In the 10+ years i have been listening to you champion APRS, I have yet to find a single use for it. Lets see, here in SoCAL I can get the weather report from a dozen or so APRS stations in the LA basin. I can get a better WX report by either listening to NOAA on a radio or by logging on to the web. With APRS I can see the position of several dozen ham stations in the SoCAL basin - so what? Of what use is this information? Finally I can use APRS to send text messages - again so what?
APRS, like ham radio, is a low tech solution looking for a problem. Technology passed APRS and Packet radio by 10 years ago. The cell phone did the same thing for FM and repeaters. 10 years ago you could not find a free repeater to talk on in SoCAL at drive time. Now, you can not find anyone to talk to on a repeater at drive time. Hams were among the first to realize that the cell phone was a heck of a lot faster and more reliable during a road side emergency verses trying to make an autopatch call . Thus, the attraction to getting a license and using a repeater disappeared just as the reason for Packet radio disappeared. Finally, APRS and its derivatives are fighting a basic problem - the bandwidth is too low to allow adequate data rates. 56k baud modems put an end to Packet radio 10 years ago. Until you employ a scheme similar to ADSL, you are limited by the bandwidth of a single fm channel. There are FM channels set aside for hi speed wide band comm. However, your competition, the commercial carriers have you beat on price, availability, and reliability. More over, they have the the cost economies brought about by a tremendous number of users.
The kids you are trying to impress with ham radio in general and APRS in specific just roll their eyes and go back to their iPhones and PC's.

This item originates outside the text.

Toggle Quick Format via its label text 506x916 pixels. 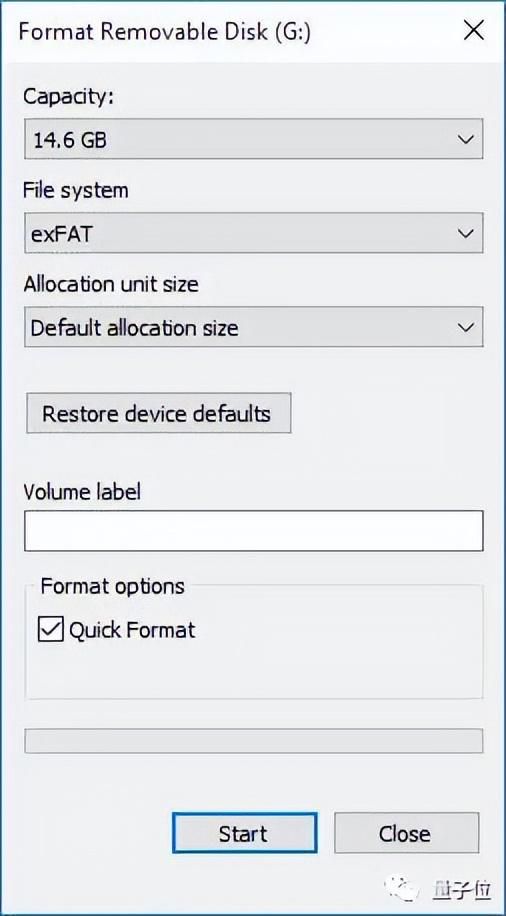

After all, ham radio is another name for AMATEUR radio. The world is no longer impressed with amateur solutions to Telecommunications just as it is no longer impressed with using horses for basic transportation.
Tim AA6DQ
From: bruninga@usna.edu To: K5GNA@aol.com; amsat-bb@amsat.org Date: Wed, 16 Jul 2008 15:03:21 -0400 Subject: [amsat-bb] Re: Vanishing Hams
Today, with CB, Cell Phones, cordless phones, FRS, etc. -- everyone is a radio operator. Now, military communications is done with a keyboard or microphone -- pretty much universal skills now.
Do not overlook how kids use key-pad text-messaging as the greatest revolution in communications of all time... Even some old-fud adults are learning how to use it..
Then consider that APRS has had global text-messaging (and email) via the keypad of the D7 and D700 radios for over 10 years now, yet how many old-fuds ever even considered using it or introduced this exciting new capability to their kids?
You can even send text-messages or emails from your HT or Radio from anywhere on earth via any of the APRS satellites (ISS, GO-32, PCSAT-1, etc)... We even suggested that everyone should learn how to do this and exercise it during Satellite-Simulated-Emergency-Tests. You can even use any old TNC and any old radio to do this. See: http://www.ew.usna.edu/~bruninga/sset.html
Although the Amateur Radio Community shines when there is loss of communications during a disaster, with newer technology, even that could change.
What is hard in ham radio is "change". We basically have to wait for some ops to die in order for some new things to be tried and to take hold...
Maybe the ARRL needs to sponsor an award for bringing new Hams into the community. Otherwise, someday, no one will remember what those letters even stood for.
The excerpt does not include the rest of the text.